429996 Multifunctional Electrocatalysts for Waste Utilization

Sunday, November 8, 2015
Exhibit Hall 1 (Salt Palace Convention Center)
Sujan Shrestha1, Elizabeth J. Biddinger1 and William E. Mustain2, (1)Department of Chemical Engineering, The City College of New York, New York, NY, (2)Department of Chemical and Biomolecular Engineering, University of Connecticut, Storrs, CT

Multifunctional Electrocatalysts for Waste Utilization

Sujan Shresthaa, Elizabeth J. Biddingera, William E. Mustainb

aDepartment of Chemical Engineering, City College of New York, 140th Street and Convent Avenue, New York, New York 10031

bDepartment of Chemical Engineering, University of Connecticut, Storrs, CT 06269

The applications of electrocatalysts range from sensors to energy conversion devices. Electrocatalysts can be fine-tuned by applying potential and current. The energy required for catalysis reactions can be provided in the form of electrons; therefore, many complex reactions can be performed at room-temperature. To catalyze intricate electrochemical reactions involving molecules with one or more carbons, the need for multifunctional electrocatalysts is realized. However, frameworks for designing and synthesizing multifunctional electrocatalysts are lacking. The research projects that I will establish will address the design and synthesis of multifunctional eletrocatalysts for catalysis of carbon-based molecules. The targeted applications of these research projects will be utilization of carbon-based wastes from various sources using energy from clean and renewable sources.

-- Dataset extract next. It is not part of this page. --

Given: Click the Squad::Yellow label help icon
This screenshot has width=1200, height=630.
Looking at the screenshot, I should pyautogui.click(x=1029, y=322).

In my graduate work, I explored nitrogen-doped carbons supports to increase the stability and activity of Pt for oxygen reduction reaction. Although carbon is the most popular support for Pt, it does not provide strong metal-support interaction to intrinsically enhance activity and stability of Pt catalysts. By doping carbon with nitrogen, electronic properties of carbon can be changed so that the surface has stronger interaction with Pt. My work highlights how microstructure affects the electronic character of the carbon and, in turn, its role as a support of Pt for oxygen

At my present appointment, I am studying electrochemically induced phase transformation in ionic liquids (ILs), which are salts with melting point below 100 ˚C. Among the many applications of this study, is the recovery of fission platinoids (Pd, Rh, Ru) through electrodeposition in ILs. I am interested in controlling the structure and morphology of these metals by understanding how they undergo electrochemical phase transformation in ILs. The work I have carried out, in this regard, shows how interfacial interactions can be exploited to control the electrochemical phase transformationin ILs.

These past research experiences in electrocatalysis and electrochemical phase transformation have equipped me with necessary tools to execute my future research projects, which I will discuss in my poster presentation.